Lines before the one containing "Image resolution: width=385" are left out; return that line and every line after it exactly, through the end of the data below.

═════ Dataset content

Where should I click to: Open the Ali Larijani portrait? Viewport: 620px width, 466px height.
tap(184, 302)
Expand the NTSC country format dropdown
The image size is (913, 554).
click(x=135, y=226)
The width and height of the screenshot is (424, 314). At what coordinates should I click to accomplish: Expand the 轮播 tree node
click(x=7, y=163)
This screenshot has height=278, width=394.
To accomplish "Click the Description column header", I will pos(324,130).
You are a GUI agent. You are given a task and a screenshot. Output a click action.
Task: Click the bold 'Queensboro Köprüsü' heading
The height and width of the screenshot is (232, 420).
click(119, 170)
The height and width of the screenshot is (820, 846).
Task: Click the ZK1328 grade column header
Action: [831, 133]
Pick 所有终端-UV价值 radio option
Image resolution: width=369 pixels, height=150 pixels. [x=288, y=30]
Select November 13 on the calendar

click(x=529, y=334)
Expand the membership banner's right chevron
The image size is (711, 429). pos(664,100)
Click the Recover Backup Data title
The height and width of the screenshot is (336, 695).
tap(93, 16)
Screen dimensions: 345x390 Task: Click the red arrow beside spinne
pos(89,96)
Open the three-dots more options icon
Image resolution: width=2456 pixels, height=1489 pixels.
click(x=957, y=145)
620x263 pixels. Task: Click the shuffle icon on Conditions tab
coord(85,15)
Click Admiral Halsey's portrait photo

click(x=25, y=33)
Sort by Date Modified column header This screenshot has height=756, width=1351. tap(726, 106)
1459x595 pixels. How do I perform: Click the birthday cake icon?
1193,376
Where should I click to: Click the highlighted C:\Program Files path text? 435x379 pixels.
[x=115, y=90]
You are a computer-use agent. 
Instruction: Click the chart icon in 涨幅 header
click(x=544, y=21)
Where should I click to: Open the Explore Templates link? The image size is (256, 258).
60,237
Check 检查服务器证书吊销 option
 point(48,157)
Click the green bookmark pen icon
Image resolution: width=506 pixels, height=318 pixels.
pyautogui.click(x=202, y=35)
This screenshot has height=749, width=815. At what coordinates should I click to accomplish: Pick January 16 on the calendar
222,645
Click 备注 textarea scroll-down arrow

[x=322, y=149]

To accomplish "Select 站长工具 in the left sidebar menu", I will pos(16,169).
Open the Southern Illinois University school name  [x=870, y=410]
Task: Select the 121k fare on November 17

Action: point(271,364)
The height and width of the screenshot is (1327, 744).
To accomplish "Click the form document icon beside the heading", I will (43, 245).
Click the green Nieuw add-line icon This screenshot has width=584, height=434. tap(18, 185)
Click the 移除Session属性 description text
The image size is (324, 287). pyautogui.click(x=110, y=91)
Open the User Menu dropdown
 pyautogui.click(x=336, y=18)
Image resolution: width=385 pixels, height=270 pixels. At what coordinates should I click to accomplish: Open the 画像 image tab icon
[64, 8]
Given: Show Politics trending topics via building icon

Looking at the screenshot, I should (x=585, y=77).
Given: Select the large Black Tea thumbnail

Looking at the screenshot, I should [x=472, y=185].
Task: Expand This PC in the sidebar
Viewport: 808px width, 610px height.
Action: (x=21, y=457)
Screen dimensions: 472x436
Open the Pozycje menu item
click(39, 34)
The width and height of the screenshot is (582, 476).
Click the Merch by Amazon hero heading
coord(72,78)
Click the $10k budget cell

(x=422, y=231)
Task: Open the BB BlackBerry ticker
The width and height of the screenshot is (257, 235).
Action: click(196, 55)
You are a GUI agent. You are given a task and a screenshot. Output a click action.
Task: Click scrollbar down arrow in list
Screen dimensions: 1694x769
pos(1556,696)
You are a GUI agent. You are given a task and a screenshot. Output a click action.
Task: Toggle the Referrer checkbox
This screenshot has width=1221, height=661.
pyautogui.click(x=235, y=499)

══════════

## Answer section:
Image resolution: width=385 pixels, height=270 pixels. At what coordinates should I click to accomplish: Open the 画像 image tab icon
[64, 8]
Given: Show Politics trending topics via building icon

Looking at the screenshot, I should (x=585, y=77).
Given: Select the large Black Tea thumbnail

Looking at the screenshot, I should [x=472, y=185].
Task: Expand This PC in the sidebar
Viewport: 808px width, 610px height.
Action: (x=21, y=457)
Screen dimensions: 472x436
Open the Pozycje menu item
click(39, 34)
The width and height of the screenshot is (582, 476).
Click the Merch by Amazon hero heading
coord(72,78)
Click the $10k budget cell

(x=422, y=231)
Task: Open the BB BlackBerry ticker
The width and height of the screenshot is (257, 235).
Action: click(196, 55)
You are a GUI agent. You are given a task and a screenshot. Output a click action.
Task: Click scrollbar down arrow in list
Screen dimensions: 1694x769
pos(1556,696)
You are a GUI agent. You are given a task and a screenshot. Output a click action.
Task: Toggle the Referrer checkbox
This screenshot has width=1221, height=661.
pyautogui.click(x=235, y=499)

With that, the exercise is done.